Purchase supplies for your German shepherd puppy. You will need dishes, bedding, a crate, toys, bones (small ones for your German shepherd's fragile puppy teeth) and grooming supplies. You will also need a leash, collar and ID tags for your new puppy. You can buy these at your local pet store.
Feed your German shepherd puppy two or three times a day. For the first year of its life, it will need to eat a puppy formula. These formulas include extra proteins and higher levels of nutrients that your German shepherd will need as it grows into a large breed dog. German shepherds will eat whatever is in front of them, so don't leave food down all day. Instead, put your puppy on a regular feeding schedule to give it a sense of familiarity and comfort, and to regulate its digestive system.

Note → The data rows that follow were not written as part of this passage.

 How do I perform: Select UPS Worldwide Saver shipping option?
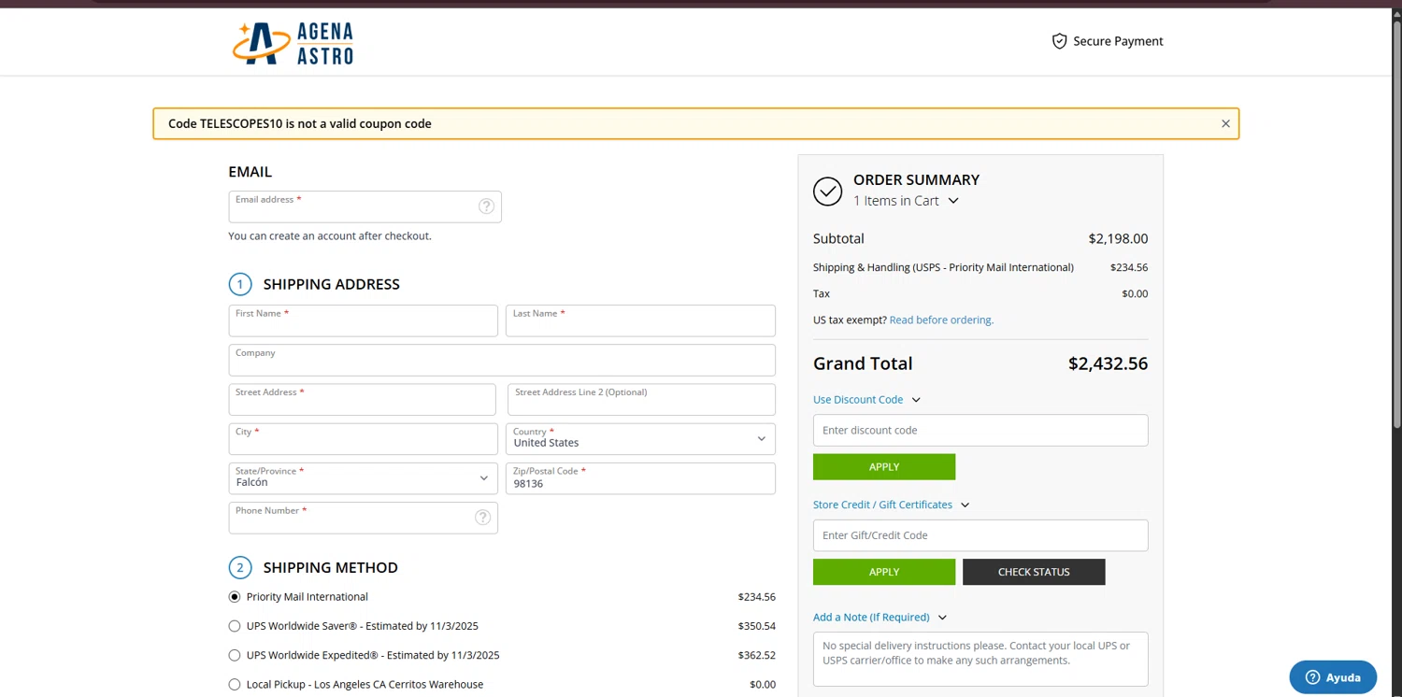point(235,626)
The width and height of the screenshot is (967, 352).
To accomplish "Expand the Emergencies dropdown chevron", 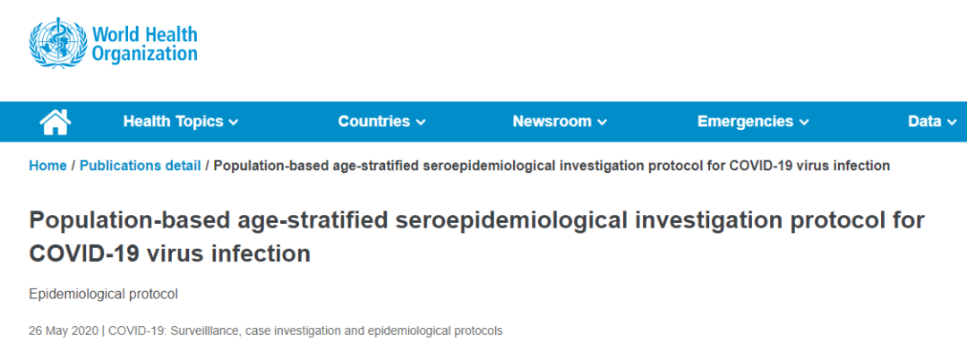I will (x=803, y=123).
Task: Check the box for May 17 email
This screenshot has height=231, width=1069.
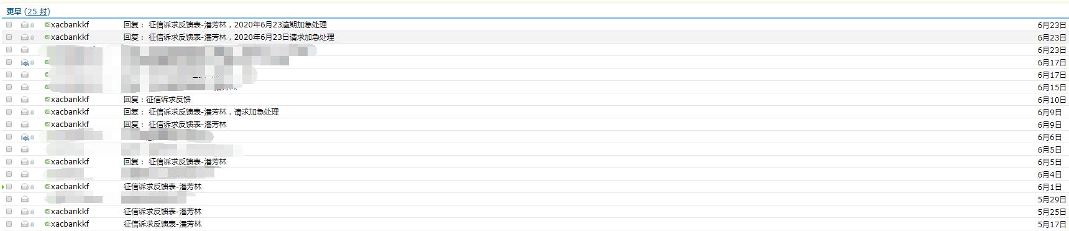Action: pyautogui.click(x=9, y=224)
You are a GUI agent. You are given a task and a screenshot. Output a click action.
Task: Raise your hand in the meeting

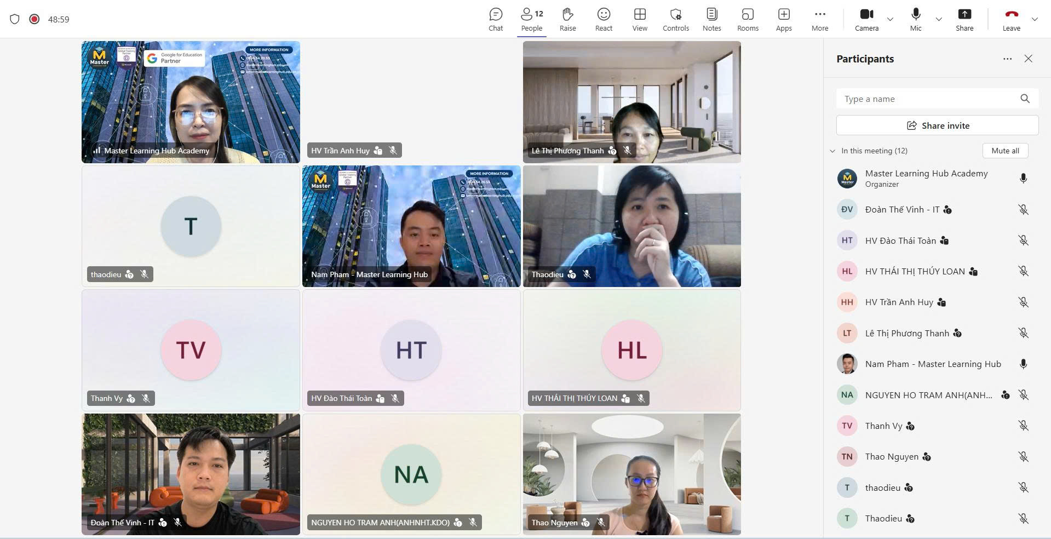567,19
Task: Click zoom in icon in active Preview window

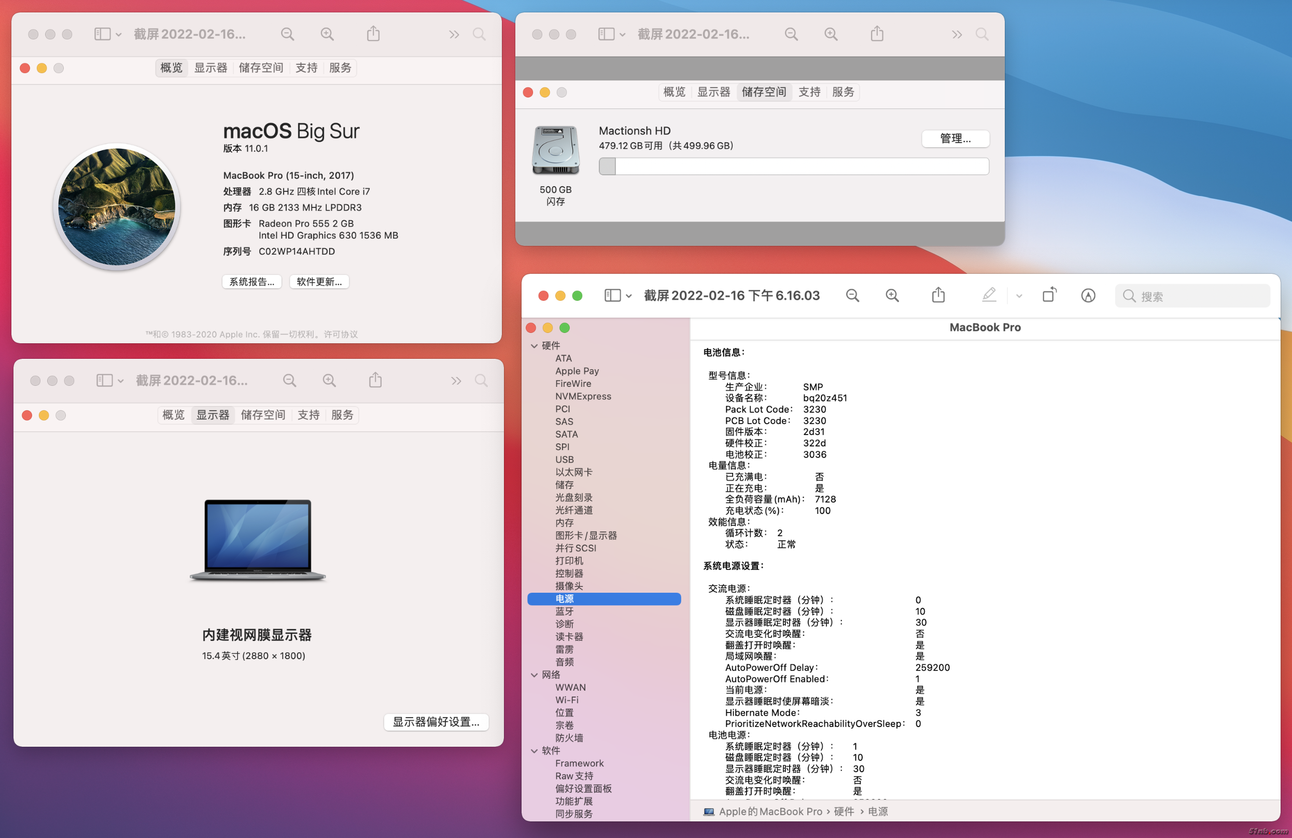Action: 892,295
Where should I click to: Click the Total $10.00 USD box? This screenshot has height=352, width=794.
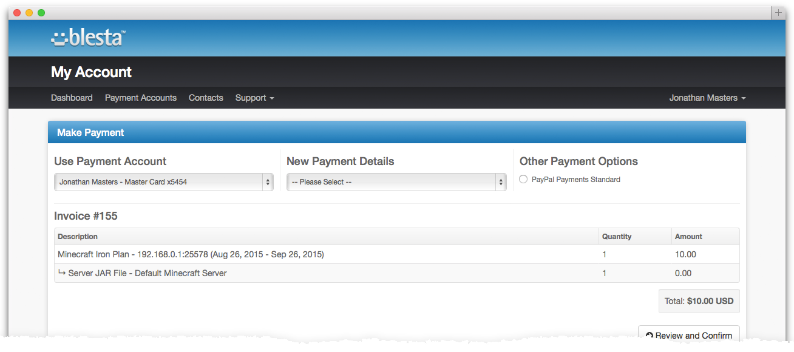pos(699,301)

Make your German shepherd puppy an appointment to see a veterinarian. It will need vaccinations against illnesses such as rabies and bordetella. Your vet can also give your German shepherd puppy a complete physical. Schedule these appointments frequently throughout your puppy's life because German shepherds are susceptible to conditions such as hip dysplasia. These health problems can be avoided or treated early if your puppy receives regular checkups.
Socialise and train your puppy early. German shepherds can be territorial, so it's a good idea to introduce your puppy to as many different people, animals and situations as possible while it is still young. Make these experiences as positive as possible by rewarding and praising your puppy for good behaviour. Enrol your German shepherd puppy in puppy training classes to get a head start on basic obedience and housetraining before your puppy becomes a full grown handful.
Exercise with your puppy every day. German shepherds are intelligent and energetic, and will find their own kind of entertainment if they get bored. Don't expect to like the ideas they come up with! To keep your dog healthy and happy, it should have at least two 20- to 30-minute walks a day. Play with your German shepherd puppy, as well, and take it jogging or swimming to help it burn extra energy.
Groom your German shepherd puppy. Its course coat will only require brushing once a week since it is not likely to tangle. Bathe your puppy with hypoallergenic dog shampoo when it gets dirty, and keep its nails trimmed so that they don't make it painful for your puppy to walk. Wipe the corners of your puppy's eyes when they are runny to avoid infections. Dry your puppy's ears with a towel whenever it gets wet. This will help to prevent ear infections.